**Activity**
Which rides does the passage about the Texas State Fair mention?

[Opening Passage section]

So it's October in Texas. The brief pause between the blast furnace and the deep freeze, that rare time when windows can be opened, screen doors actually have a function and nobody has to dress in layers to go to work. (Except Joan. Sorry about that, Joan.) Spooky decorations start to show up in windows -- you know, Santa Clauses, reindeer, credit card offers. And out there in Fair Park, that shining Art Deco jewel of weird 1920s buildings and half-naked silver sculptures, it's time once again for the Texas State Fair.
What can I say about a place where you can get fleeced seventeen different ways in two hours for the low, low admission fee of $17? Where you can stuff yourself with things like deep fried Oreos and Cuban sandwich rolls and then yark it all up on a roller coaster or a pirate ship or maybe a Tilt-A-Whirl? Where you can go to a football game (It's Texas, people. Football is the state religion.) see a band, marvel at arts and crafts, and check out everything new in the raising of steers and chickens? I mean, you gotta go. If you live within 200 miles of Dallas, you need to get out here and take a look at--well, everything, basically.
I go, and while I can't always say I enjoy myself, I certainly have a time. This time around, I was accosted by a guy who was hawking some kind of emollient wrinkle cream. I mean he literally grabbed me by the arm and started slathering this gunk on me, talking a mile a minute about what I used to hide my laugh lines (whatever those are). I was able to extricate my arm by telling him I'm allergic to just about every cosmetic ever made, and that if I started breaking out in hives from his skin cream I'd have to sue him, everybody who looked like him, his firstborns down to the seventh generation and the ugly woman standing there in the booth, whoever she was. Oh, and I didn't buy any of the skin cream, either.
We were out of the exhibit hall and headed toward even more trouble before I realized something rather remarkable had just happened there. We got into a confrontation, we extricated ourselves from said conversation, and while a few harsh words were exchanged, nobody got hurt. There was once a time, and it was not that long ago, when my first instinct would have been to deck the guy. And I'm thinking, since he assaulted me first, that I might have even gotten away with it. But who wants to spend their time at the Fair explaining Texas's self defense laws to generally clueless security guards and sheriff's deputies? If they wanted to be lawyers they woulda gone to law school. Anyway, I'm clearly a menace. Arrest 'em all and let Judge Judy sort 'em out.
Which brings us to the only subject allowed in America at this time: The Government Shutdown. Sorry, we don't care about aliens landing in Mexico or cold fusion discovered in the Nevada desert. Even the fossils in Africa that conclusively prove we are genetic remnants of Bigfoot are gonna get two inches under "Dear Abby." It's all about the shutdown. The government has malfunctioned and we can't find Control Alt Delete.
When you think about it, this is about as silly as it gets. One side is still legislating a bill that was passed three years ago, went to the Supreme Court, passed, and is mostly in effect. The other side is intransigent, but then I think it's earned the right to be. Because what it's standing for, basically, is the lives of millions of people. Lives that might be cut short, or will certainly suffer in quality, if they can't access quality medical care.
That's what this is about. Let's just let that sink in for a second. One side wants to get people access to quality health care, and that outrageous notion has shut down the entire government.
Look, I don't care who you did or didn't vote for. Take a look at this situation and tell me how I should see it any other way. One side wants to block poor people from getting health care. Oh, sure, they can go to the ER, but that's no substitute for quality medical care from a physician who knows your history. Oh, and the ER is incredibly expensive. Who's going to pay for it? Us. We can't afford Obamacare? Okay, how do we afford the billions of dollars in unpaid hospital bills every year? Seriously, explain it to me. I'll listen. If you sound like you know what you're talking about, I'll even run you as a guest post.
But good luck with that. Because even the Republicans I know are embarrassed by what's going on at Capitol Hill. It's about poor people getting quality health care. And the people opposed to that, I guess, just would rather the poor would, I dunno, up and die already.

[Closing Passage section]
[Opening Recorded information section]

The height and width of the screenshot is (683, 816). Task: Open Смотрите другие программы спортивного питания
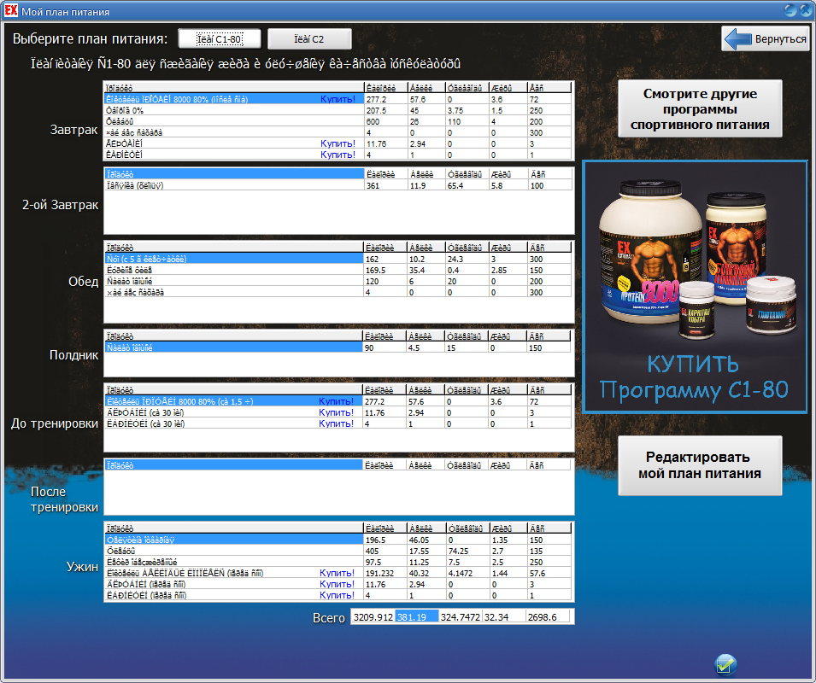point(700,109)
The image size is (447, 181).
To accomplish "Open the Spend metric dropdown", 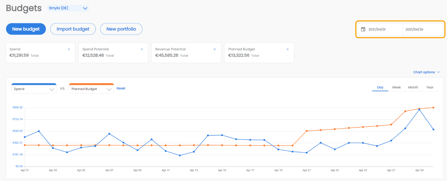I will click(34, 89).
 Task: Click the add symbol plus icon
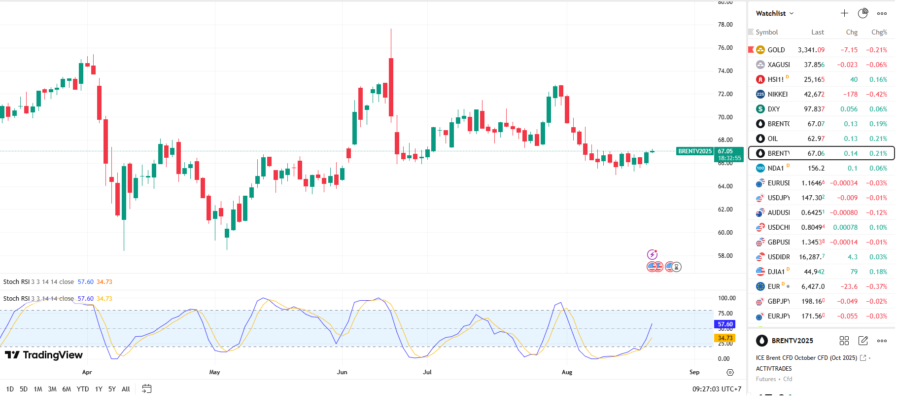coord(844,13)
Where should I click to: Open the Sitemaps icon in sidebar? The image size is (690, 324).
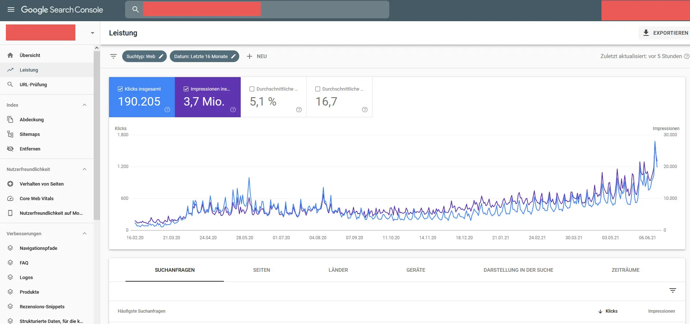[10, 134]
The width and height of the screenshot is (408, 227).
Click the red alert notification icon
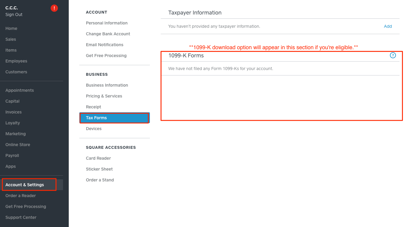54,8
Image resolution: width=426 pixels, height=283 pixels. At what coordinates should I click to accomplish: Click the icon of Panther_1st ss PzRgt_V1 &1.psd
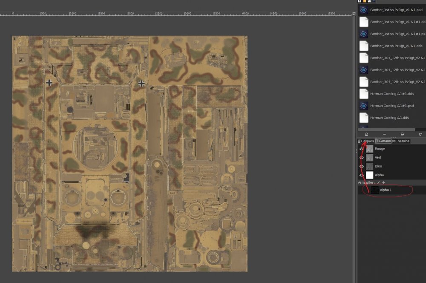(363, 10)
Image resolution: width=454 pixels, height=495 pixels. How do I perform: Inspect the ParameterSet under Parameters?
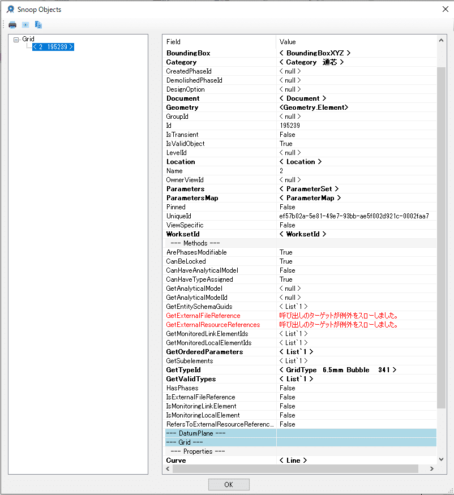tap(307, 188)
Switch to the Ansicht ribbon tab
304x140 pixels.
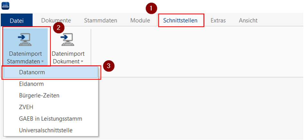pos(248,21)
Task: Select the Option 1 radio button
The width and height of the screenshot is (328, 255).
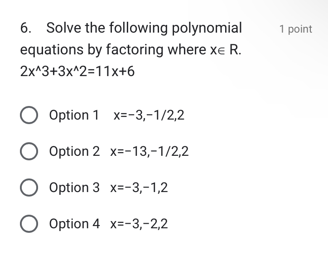Action: point(29,115)
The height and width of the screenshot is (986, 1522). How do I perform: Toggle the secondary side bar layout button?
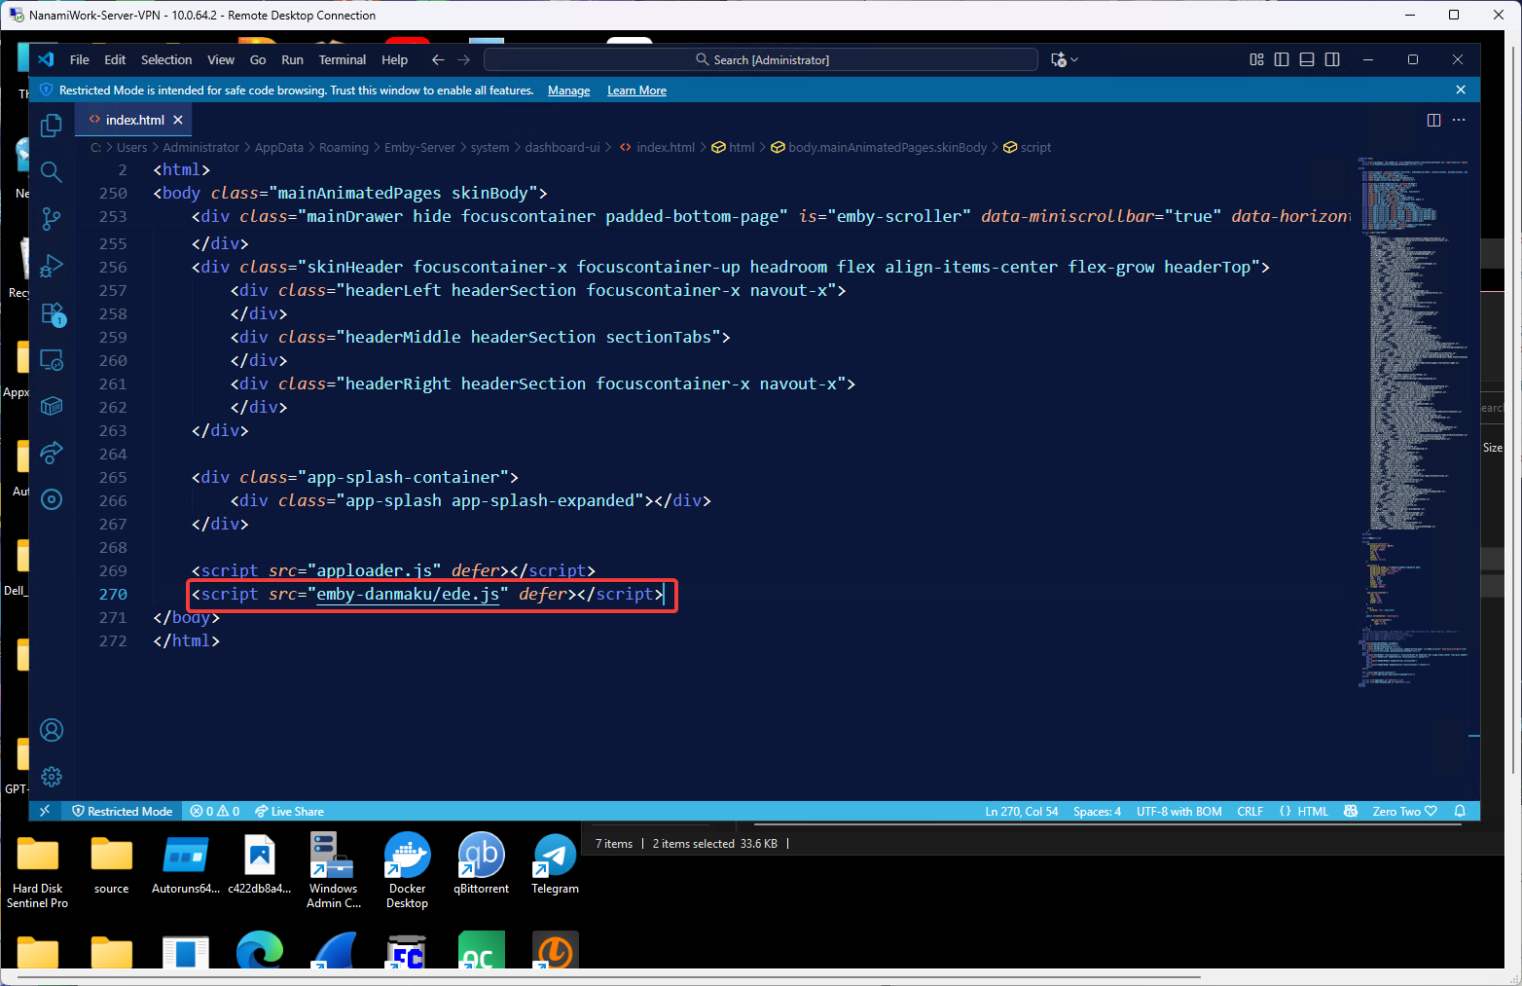click(x=1332, y=59)
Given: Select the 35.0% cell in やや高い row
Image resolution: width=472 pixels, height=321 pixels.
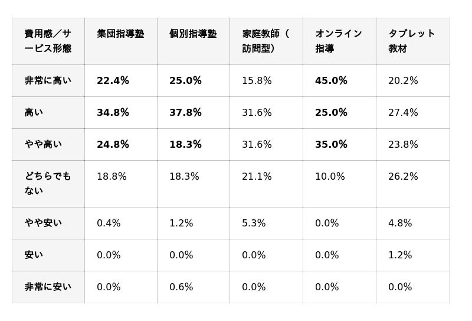Looking at the screenshot, I should [x=331, y=145].
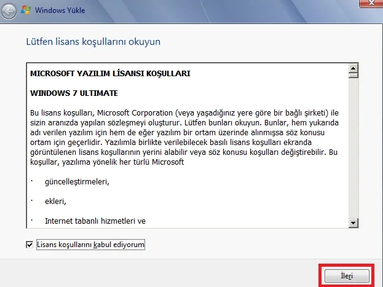
Task: Uncheck the 'Lisans koşullarını kabul ediyorum' checkbox
Action: 30,245
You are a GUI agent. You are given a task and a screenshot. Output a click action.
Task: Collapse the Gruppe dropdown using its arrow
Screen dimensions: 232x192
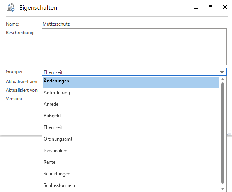pyautogui.click(x=222, y=72)
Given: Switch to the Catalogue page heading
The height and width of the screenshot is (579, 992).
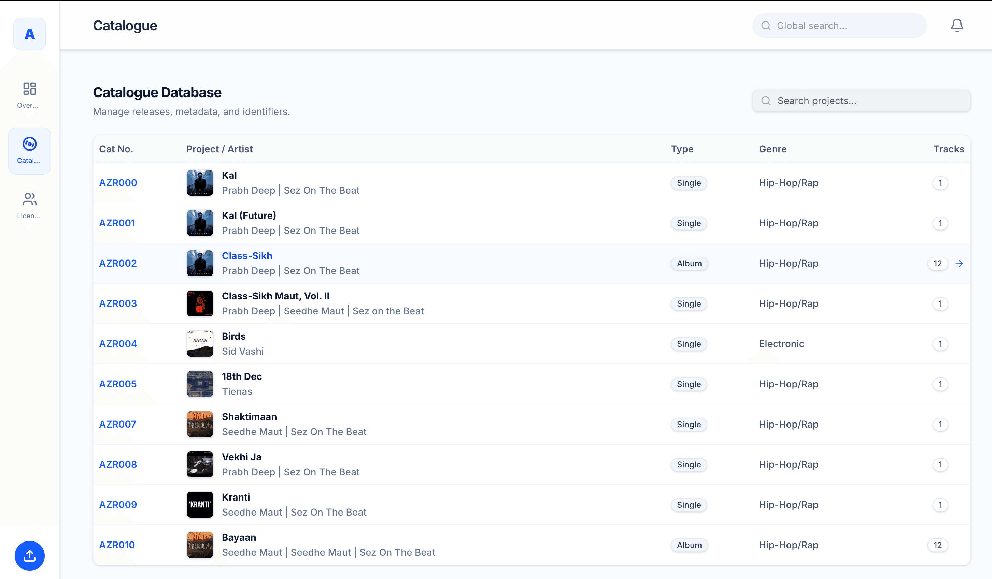Looking at the screenshot, I should (125, 26).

[Closing Recorded information section]

**Response**
A roller coaster, a pirate ship and a Tilt-A-Whirl.